• YOUR OBJECTIVE:
Ignoring every picture, return the lines of the listing below word for word, from the line that holds "This screenshot has height=196, width=422." through the line that holds "Image resolution: width=514".

• RECORDS FOR PROCESSING:
========

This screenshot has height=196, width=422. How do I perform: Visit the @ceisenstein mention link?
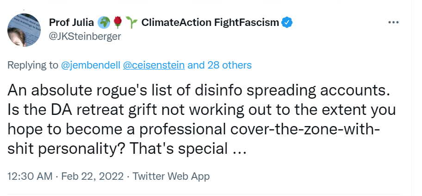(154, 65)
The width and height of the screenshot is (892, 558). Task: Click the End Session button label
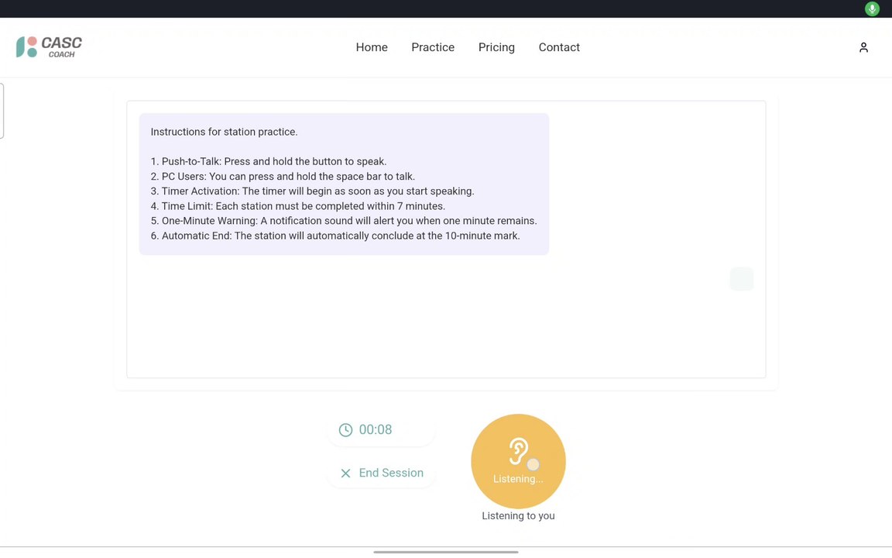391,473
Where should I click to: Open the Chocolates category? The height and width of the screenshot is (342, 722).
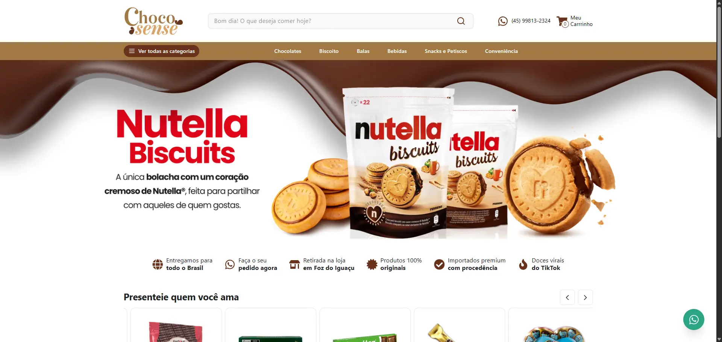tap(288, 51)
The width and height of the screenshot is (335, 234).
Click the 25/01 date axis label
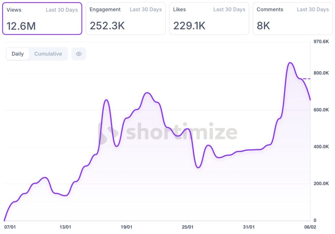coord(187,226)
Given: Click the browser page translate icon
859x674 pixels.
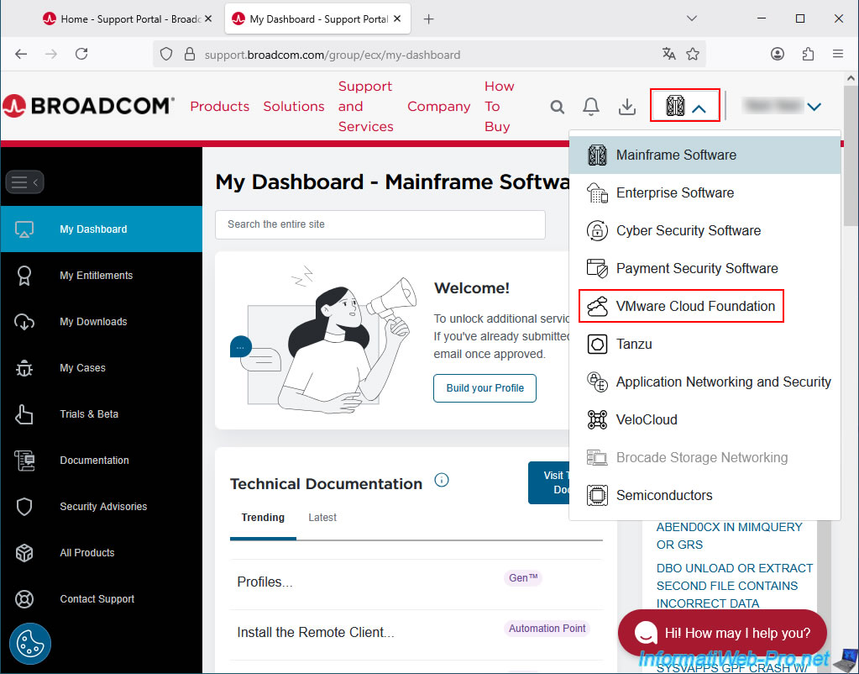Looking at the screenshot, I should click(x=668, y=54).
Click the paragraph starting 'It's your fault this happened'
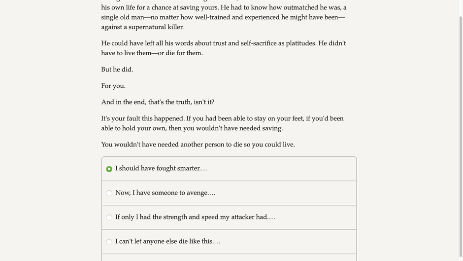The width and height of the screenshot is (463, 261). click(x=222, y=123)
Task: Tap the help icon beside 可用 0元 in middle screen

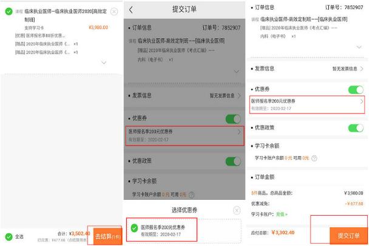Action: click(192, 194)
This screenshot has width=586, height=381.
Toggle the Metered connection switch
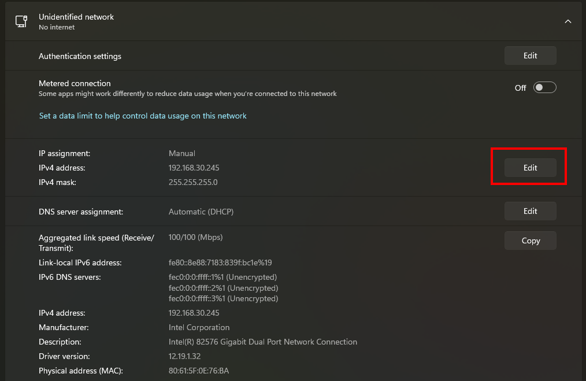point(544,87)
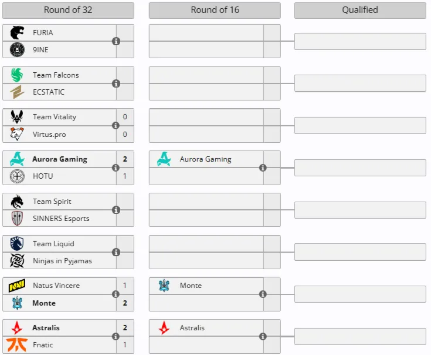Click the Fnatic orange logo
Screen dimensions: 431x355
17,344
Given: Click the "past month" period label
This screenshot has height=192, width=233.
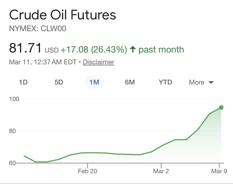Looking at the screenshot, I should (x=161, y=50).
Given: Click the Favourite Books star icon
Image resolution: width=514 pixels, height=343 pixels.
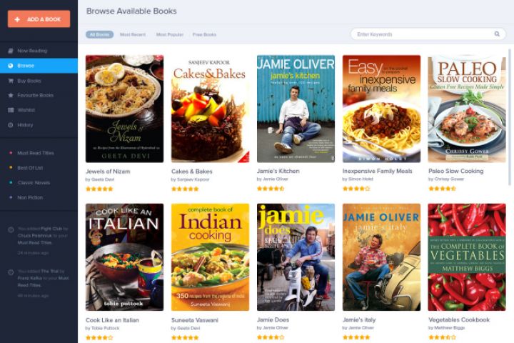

========

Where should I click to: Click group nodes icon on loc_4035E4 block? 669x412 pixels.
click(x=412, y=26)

========

• RESPONSE BOX:
This screenshot has height=196, width=422. How do I perform: Visit the @ceisenstein mention link?
(154, 65)
The width and height of the screenshot is (892, 558). Task: Click the End Session button label
391,473
Where should I click to: Open the Chocolates category? The height and width of the screenshot is (342, 722).
tap(288, 51)
The width and height of the screenshot is (335, 234).
Click the 25/01 date axis label
coord(187,226)
Given: Click the browser page translate icon
859x674 pixels.
Looking at the screenshot, I should click(x=668, y=54).
Click the paragraph starting 'It's your fault this happened'
The width and height of the screenshot is (463, 261). click(x=222, y=123)
Task: Tap the help icon beside 可用 0元 in middle screen

Action: click(192, 194)
This screenshot has width=586, height=381.
Toggle the Metered connection switch
point(544,87)
Click the Fnatic orange logo
Screen dimensions: 431x355
17,344
Given: Click the "past month" period label
This screenshot has height=192, width=233.
Looking at the screenshot, I should (x=161, y=50).
Given: Click the Favourite Books star icon
Image resolution: width=514 pixels, height=343 pixels.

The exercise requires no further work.